Take basic algorithms questions for example; I can solve most of them at this moment. However, I’m still like a person who can speak a foreign language that locals can understand, but in an inelegant way. Therefore, the metric for measuring my algorithmic fluency is no longer the ability to solve, but speed and precision.
For me, the practice of basic algorithms is to build necessary foundations, like the Gojūon (fifty sounds) in Japanese. If you cannot remember it, you can still learn Japanese, but it will be slow and painful. I think it’s similar to engineering problems; you can still build without learning algorithms. Yet, if you encounter complex problems that involve maths, system knowledge, concepts, and algorithms, algorithmic fluency will help you decrease the mental loading, and hence free up your learning in other problem dimensions.
After achieving fluency in basic algorithms, I want to delve deeper into more advanced algorithms in machine learning and deep learning. So far, I know everything, but as I said, not fluently.

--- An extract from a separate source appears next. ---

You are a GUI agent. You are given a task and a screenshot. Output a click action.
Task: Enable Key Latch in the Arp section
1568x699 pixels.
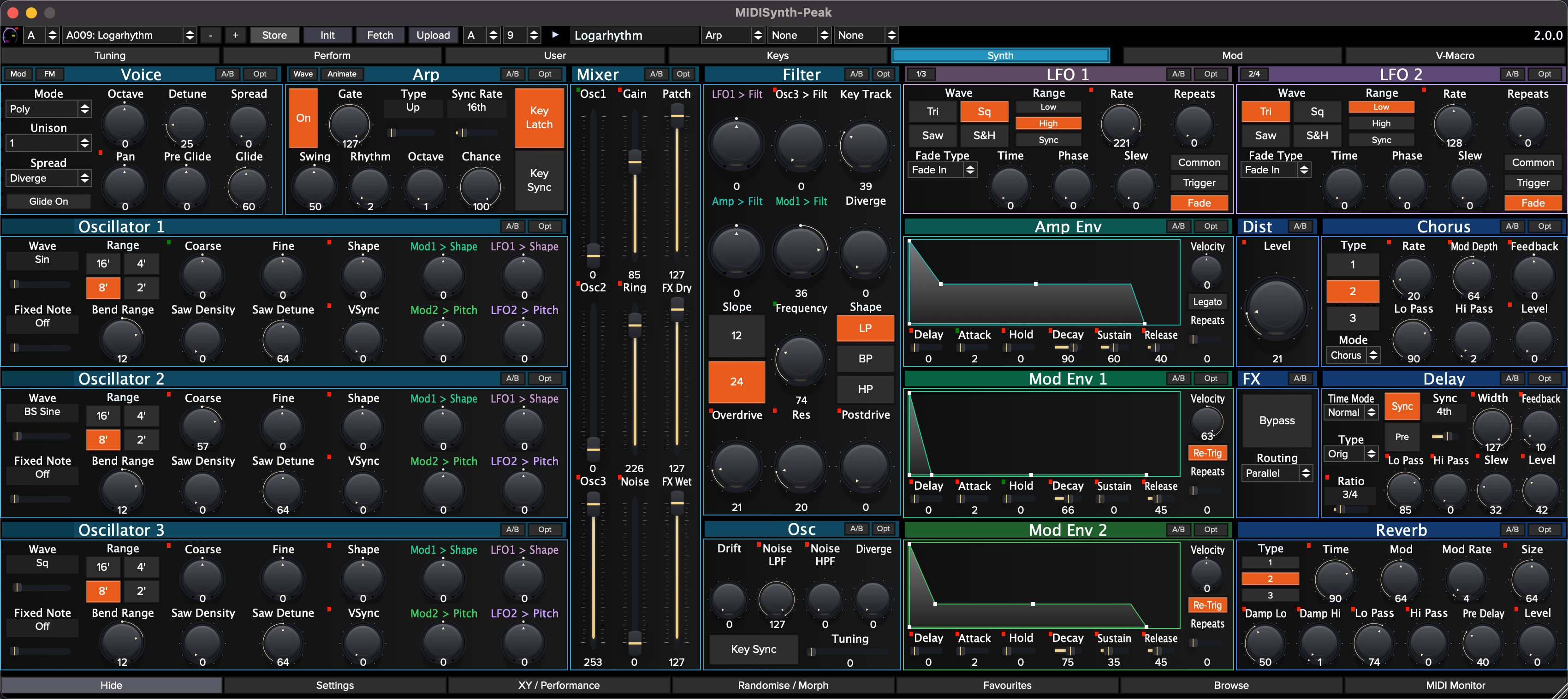coord(539,118)
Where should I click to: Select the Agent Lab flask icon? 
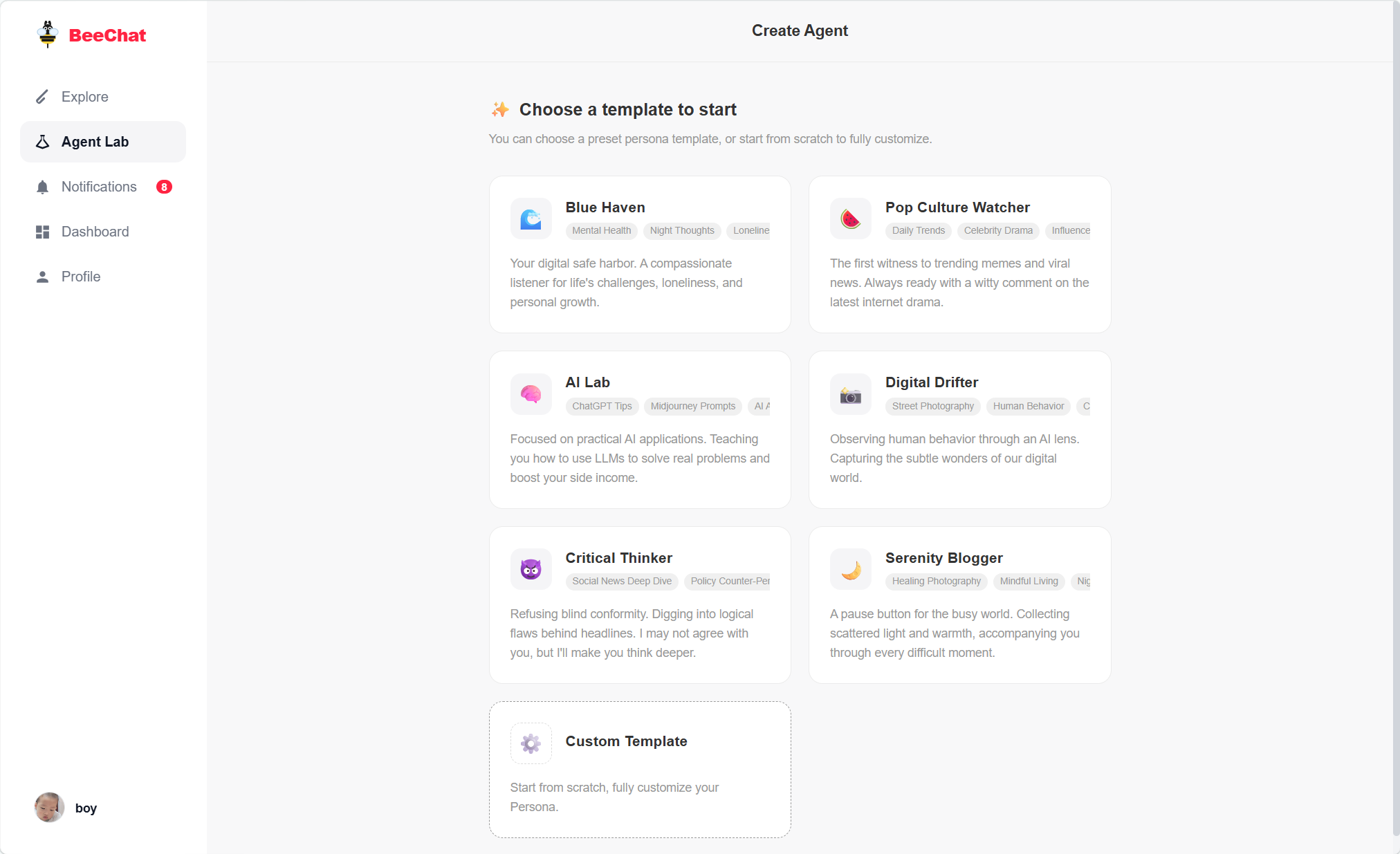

Create problem sets to drill down critical concepts
Have you ever learned piano? One thing I notice is that building projects becomes a dumb way of learning. It’s like playing the entire song every time you practice it. Instead, I should isolate the piece that makes me feel uncomfortable and drill down into it.
I want to rethink it as a problem set, and there are two ways of defining a set:
- Constantly practice one concept in different scenarios: For instance, I found myself weak in the idea of hooks in React. Rather than building tons of React projects, setting intentional practice on comparing and contrasting different hooks probably is more beneficial for my own learning. Put it in leetcode language, it’s like seeing a problem and can immediately identify if it belongs to graph, stack, queue…
- One function as one problem set: One thing I find helpful is to isolate the problem set using different functions or features. For instance, just building an isolated Google authentication or deployment. It gives me clarity on how these functions actually work than one thing nested inside of a complicated project.
The purpose of it is to (1) untie the pressure from performing (aka making the project work) (2) create good concept mapping from problem set to a good problem representation and solutions. After the concept is constructed, these problems should be put into the basic fluency practice bucket.
Supply myself with cultural knowledge
Beyond familiarizing myself with concepts and later on to speak them with precision, I have been noticing that I’m missing small pieces of external and cultural knowledge. Most people usually describe this situation as “Hey! It took me 3 hours to solve it but 1 sec to change the code!”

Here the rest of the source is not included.